Schäubles Appell „Die Aufgabe ist groß, aber lösbar“

Berlin · Bundestagspräsident Schäuble appelliert an die Parteien – und setzt ein Zeichen.

Der erste Satz von Wolfgang Schäuble lässt noch nicht erahnen, was er später den Parteien ins Stammbuch schreiben wird. „Liebe Kolleginnen und Kollegen, ich habe den Knopf gefunden“, grinst Schäuble. Vor vier Wochen, nach seiner Wahl zum Bundestagspräsidenten, hatte er noch Probleme, das Mikrofon einzuschalten. Also gibt es jetzt anerkennenden Applaus von den amüsierten Abgeordneten. Dann wird es still – und Schäuble legt los.
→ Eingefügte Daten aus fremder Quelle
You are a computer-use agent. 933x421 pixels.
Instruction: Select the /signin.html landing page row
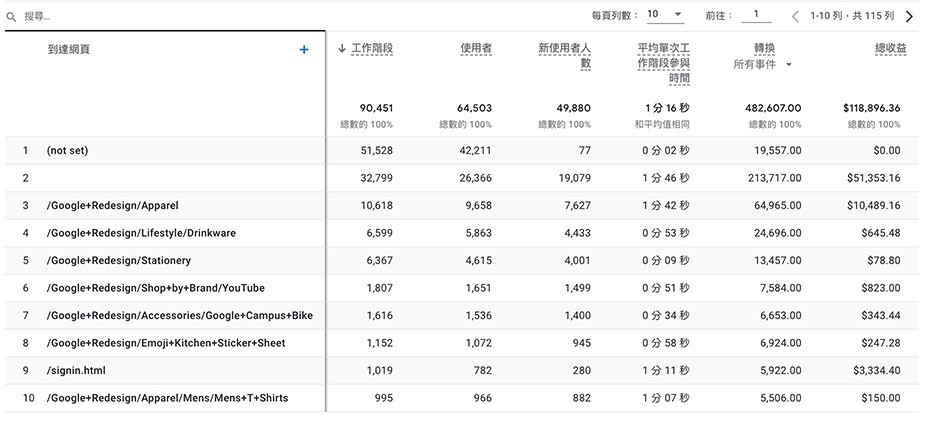[x=76, y=370]
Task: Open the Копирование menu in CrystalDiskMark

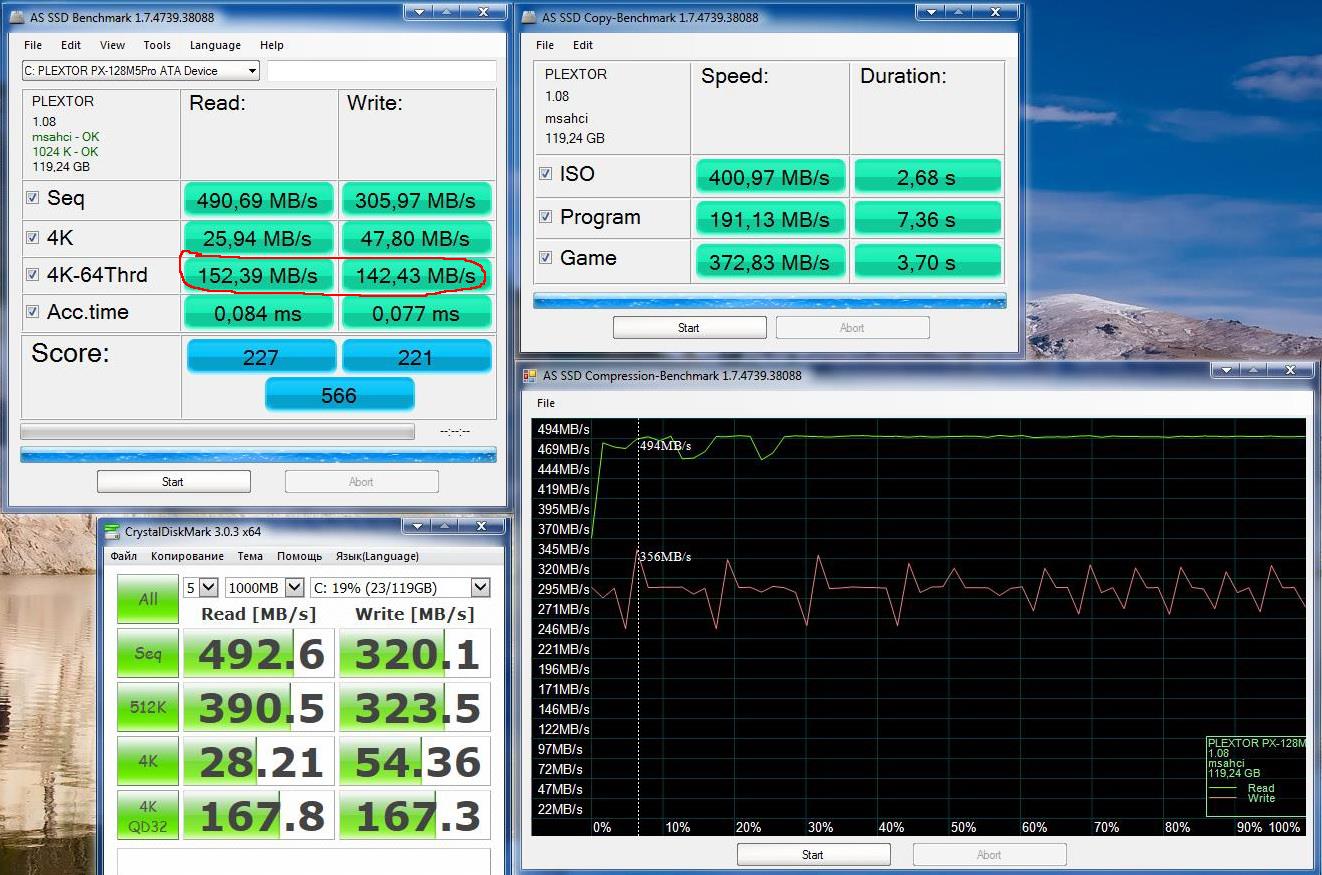Action: 187,556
„Dies ist heute eine besondere Sitzung, keine Frage.“ Und damit meint er nicht die sieben Bundeswehreinsätze im Ausland, die von der Mehrheit des Hauses verlängert werden. Und auch nicht, dass ein Hauptausschuss eingesetzt wird, damit das Parlament bis zur Regierungsbildung handlungsfähig ist. Er meint das Aus der Jamaika-Verhandlungen.
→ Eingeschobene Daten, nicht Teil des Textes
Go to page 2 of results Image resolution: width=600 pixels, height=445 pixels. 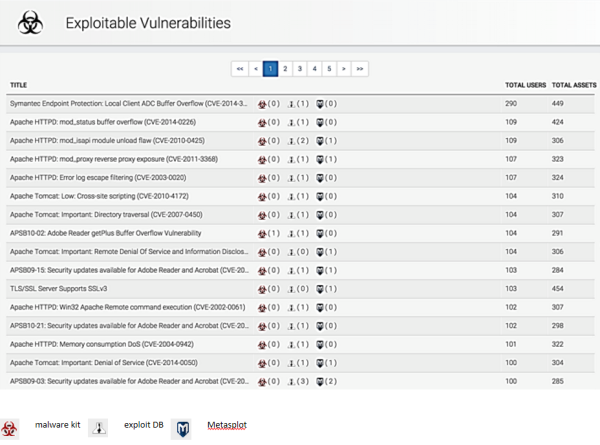coord(285,68)
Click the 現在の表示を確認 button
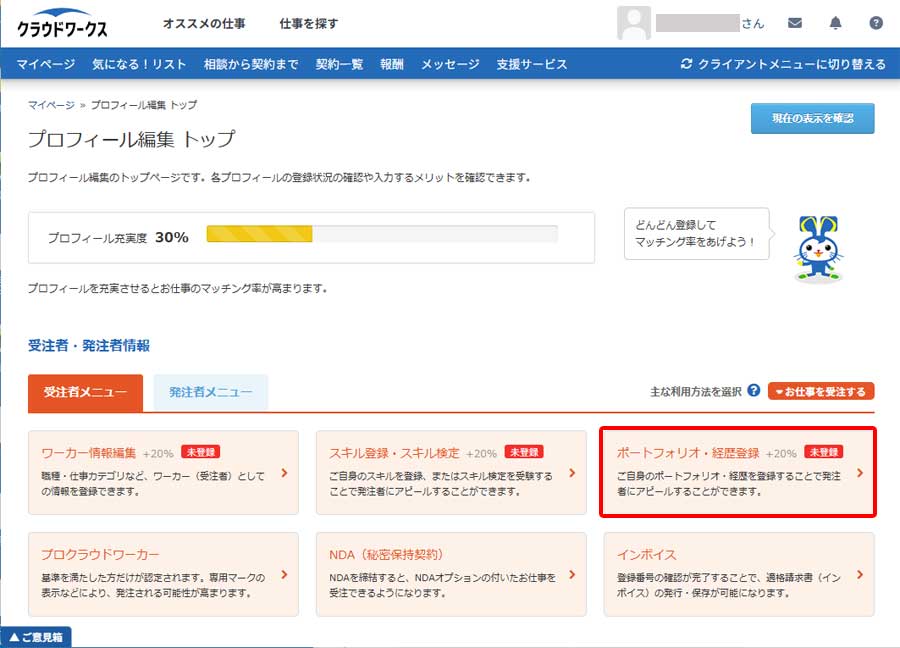 [812, 118]
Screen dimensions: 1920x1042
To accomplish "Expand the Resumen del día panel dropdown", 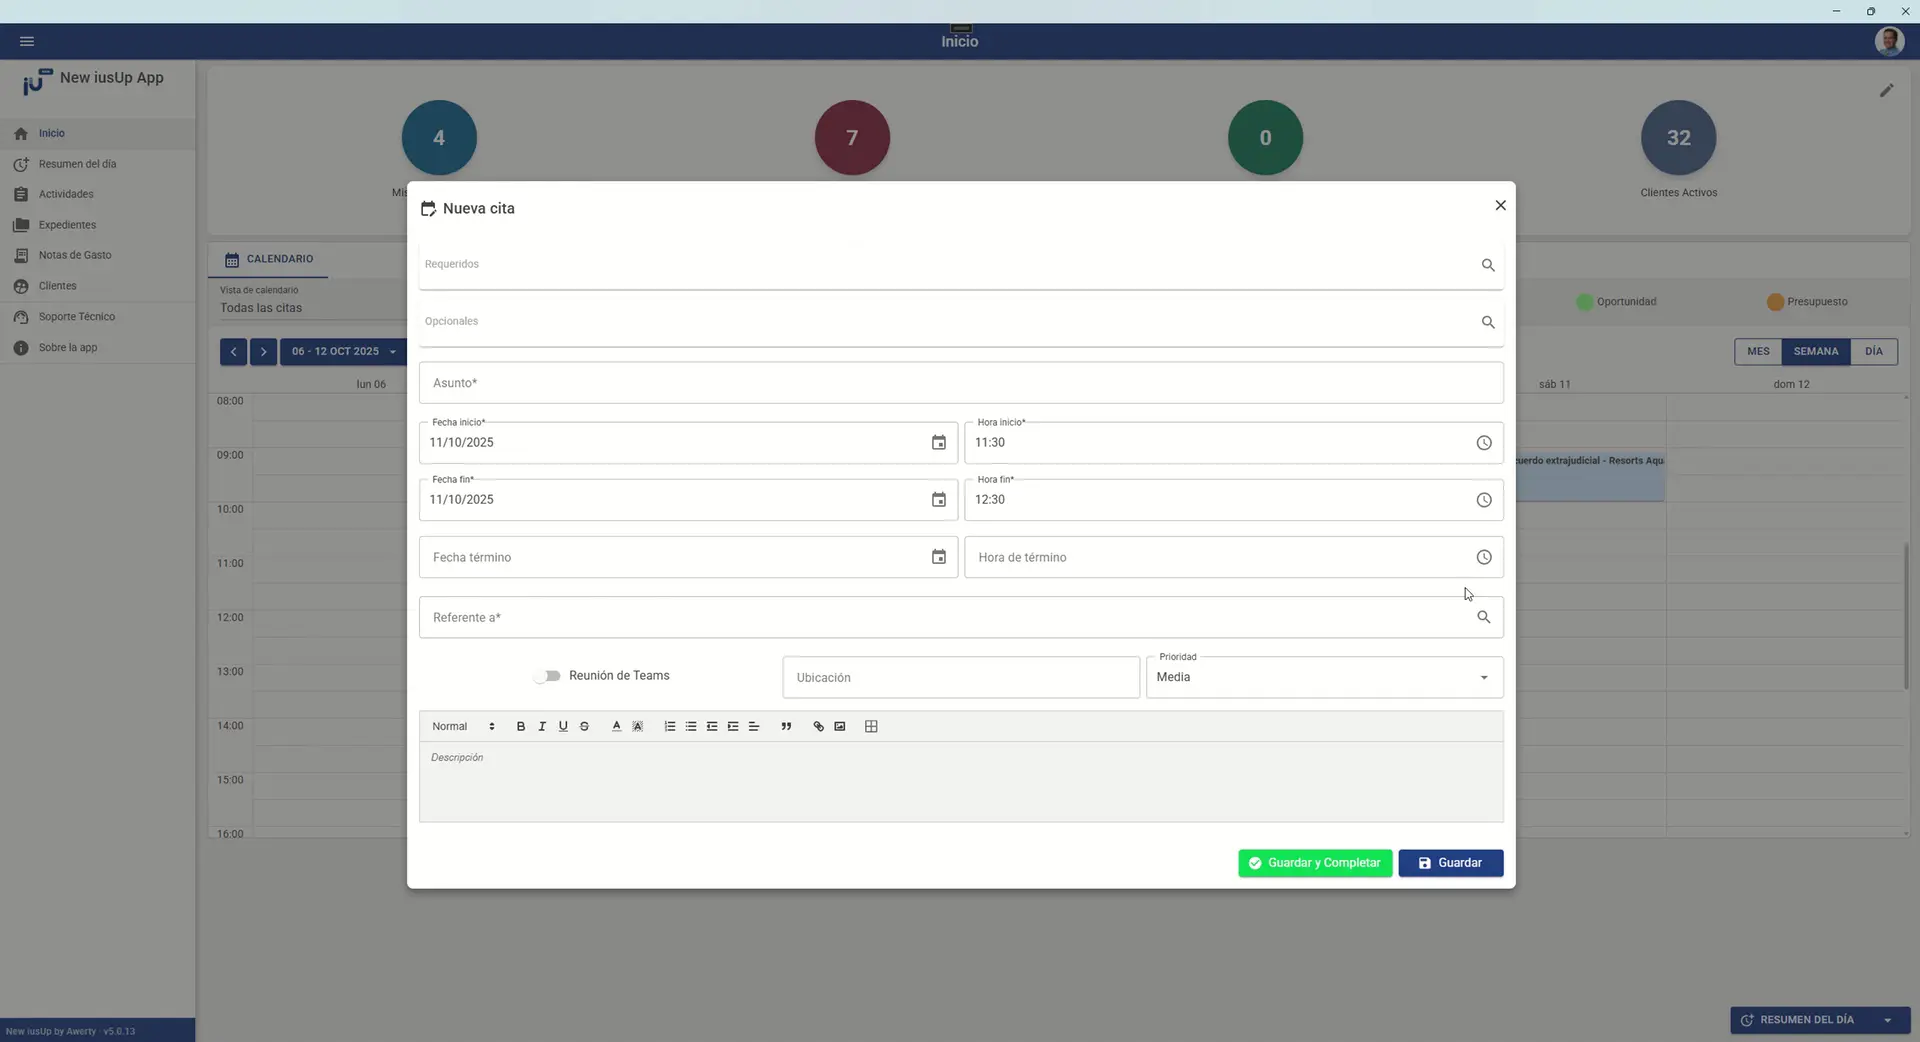I will tap(1887, 1020).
„Wir stehen alle unter dem Eindruck der am Sonntag ergebnislos abgebrochenen Sondierungsgespräche“, sagt der Bundestagspräsident. Verständlich sei, dass sich Menschen Sorgen machten um die politische Handlungsfähigkeit des Landes. Jedem sei nach der Wahl klar gewesen, „dass keine leichte Aufgabe auf uns wartet“. Aber das Volk habe entschieden, „und damit müssen wir verantwortlich umgehen“, mahnt Schäuble die Parteien. „Die Aufgabe ist groß, aber sie ist lösbar.“ Die jetzige Situation sei „eine Bewährungsprobe, aber es ist keine Staatskrise“. Schäuble ergänzt noch: In Teilen vom eigenen Wahlprogramm abzurücken, „das ist kein Umfallen. Auch keine Profilschwäche.“ Ansonsten müsse jeder sein Vorgehen „schlüssig erklären, damit nicht der Eindruck entsteht, man wolle sich der Verantwortung entziehen“. Es ist die Standpauke eines Parlamentariers, der dem Bundestag seit 45 Jahren angehört.
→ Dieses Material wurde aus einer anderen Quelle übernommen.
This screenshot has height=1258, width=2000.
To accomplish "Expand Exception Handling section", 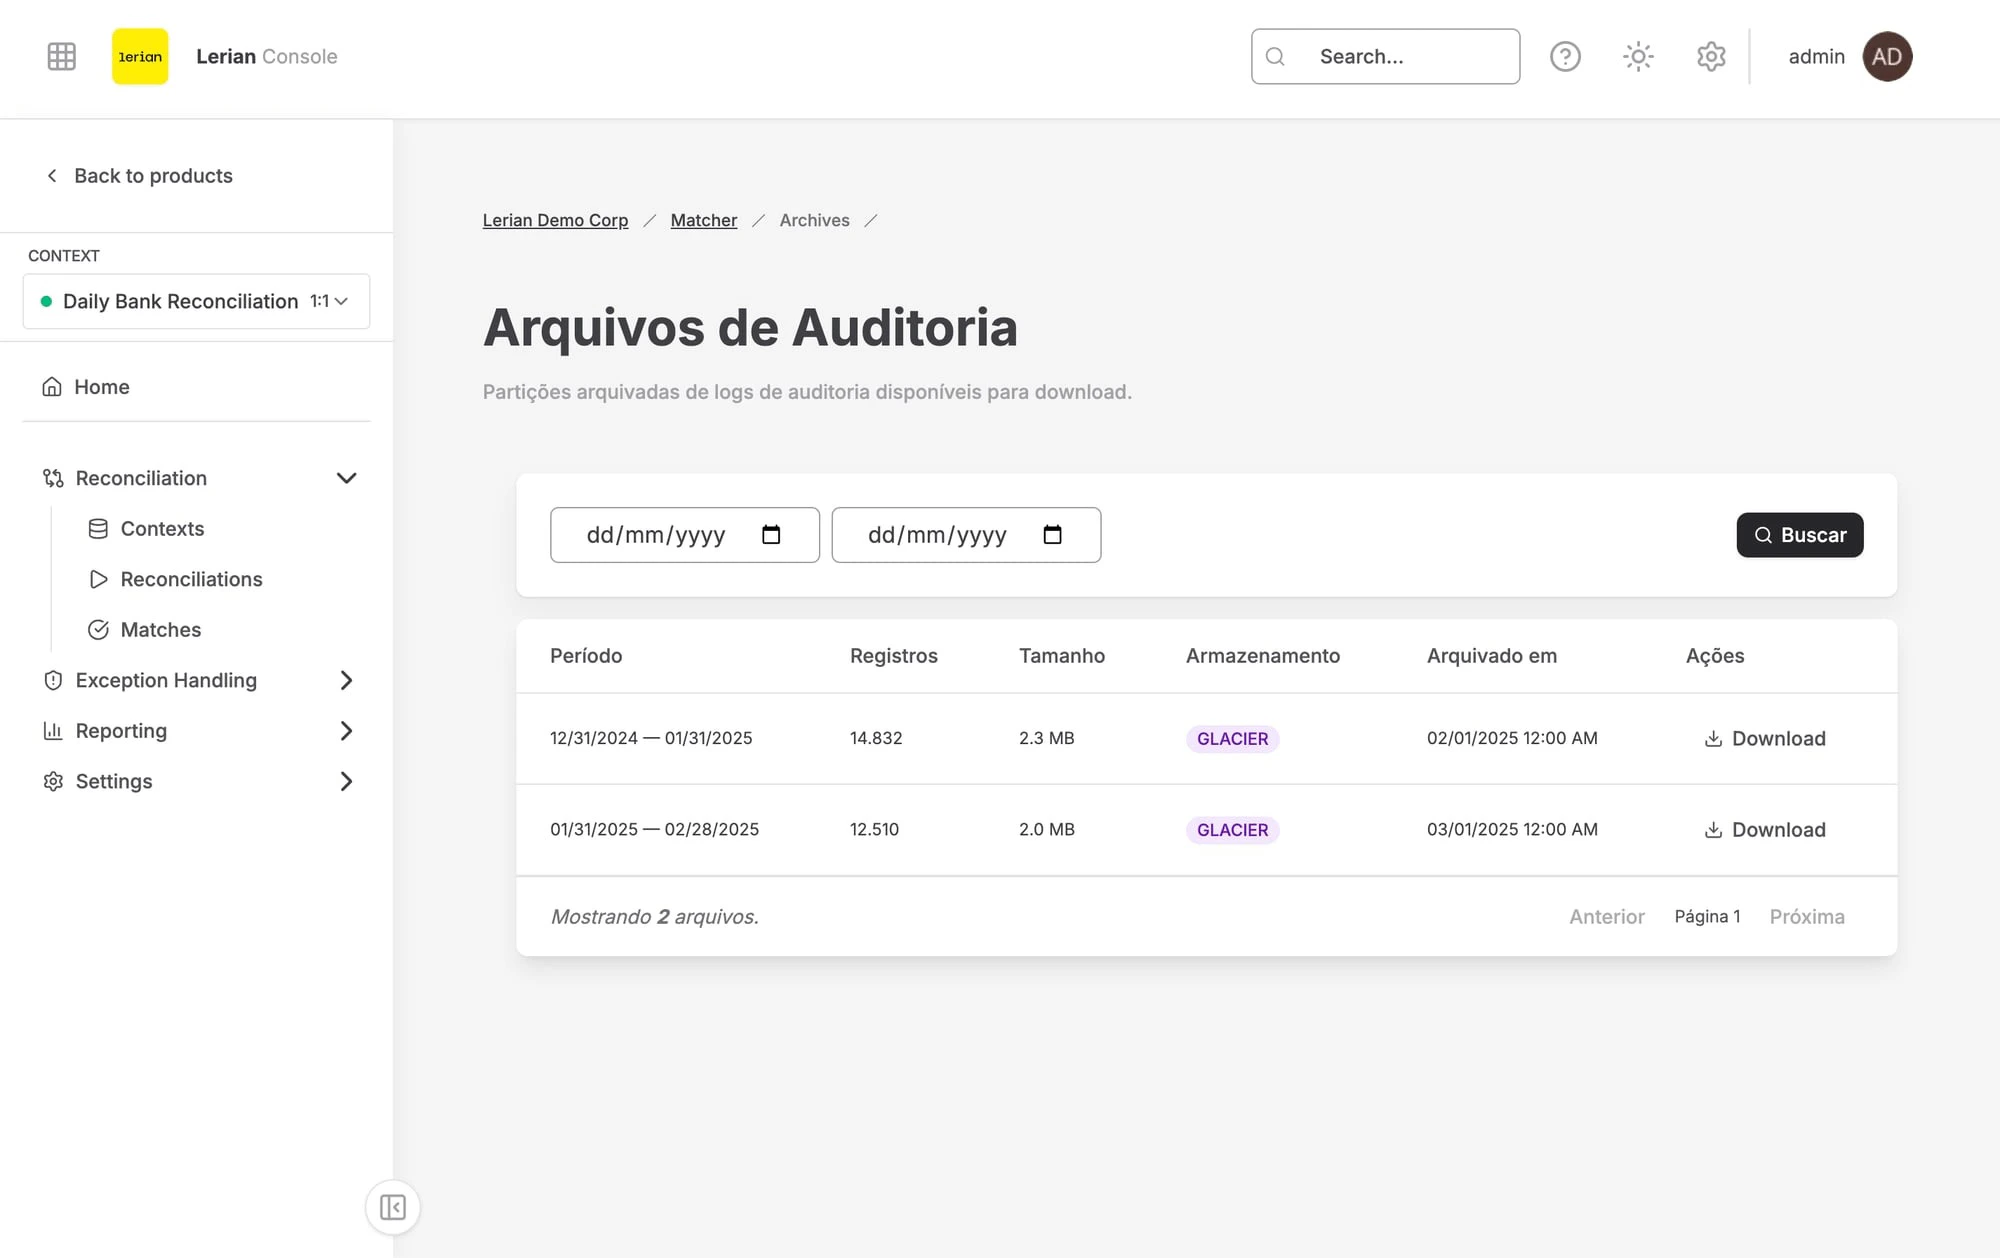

Wie düsterer Nebel kriecht das abrupte Ende der Sondierungsgespräche durch die Gänge des Reichstages. In der Lobby wird darüber fleißig diskutiert, Beteiligte wie der Grüne Jürgen Trittin geben Interviews und weisen jede Mitschuld von sich. Und am Rednerpult betont die geschäftsführende Verteidigungsministerin Ursula von der Leyen (CDU): „Deutschland steht für Verlässlichkeit.“ Einige Abgeordnete lachen, nur wenige applaudieren. Also wiederholt von der Leyen den Satz nochmal mit Nachdruck. Jetzt merkt auch die Union, dass sie besser klatschen sollte.

Schäuble sagt nicht, an wen er seine Appelle richtet, es wird auch so deutlich: Zum einen ist die SPD gemeint, die nicht bereit ist, in eine große Koalition einzutreten. In der ersten Reihe seiner Fraktion nimmt Parteichef Martin Schulz die Worte mit versteinerter Miene zur Kenntnis. Zum anderen darf die FDP sich angesprochen fühlen, die die Sondierungen hat platzen lassen. Ihr Fraktions- und Parteichef Christian Lindner nutzt die Sitzung zu einem eigenen Auftritt. Erst kommt er etwas zu spät, dann geht er früher. Aber nicht, ohne allen geschäftsführenden Regierungsmitgliedern in der ersten Reihe der Regierungsbank ungefragt die Hand zu schütteln – und natürlich auch der Kanzlerin. Angela Merkel scheint das Manöver zu durchschauen, sie quittiert den Lindner-Abgang mit süffisantem Lächeln. Nur kurze Zeit später macht sie klar, wem sie inzwischen deutlich näher steht. Zweimal spaziert sie zur grünen Fraktionsvorsitzenden Katrin Göring-Eckardt, jedes Mal führen beide freundlich ein kurzes Gespräch. Auch schüttelt die Kanzlerin Claudia Roth lange die Hand. Es sind diese kleinen, dennoch aussagestarken Gesten, die Merkel perfekt beherrscht. Die Sondierungen haben eindeutig Präferenzen verschoben. Die FDP ist out, die Grünen sind in.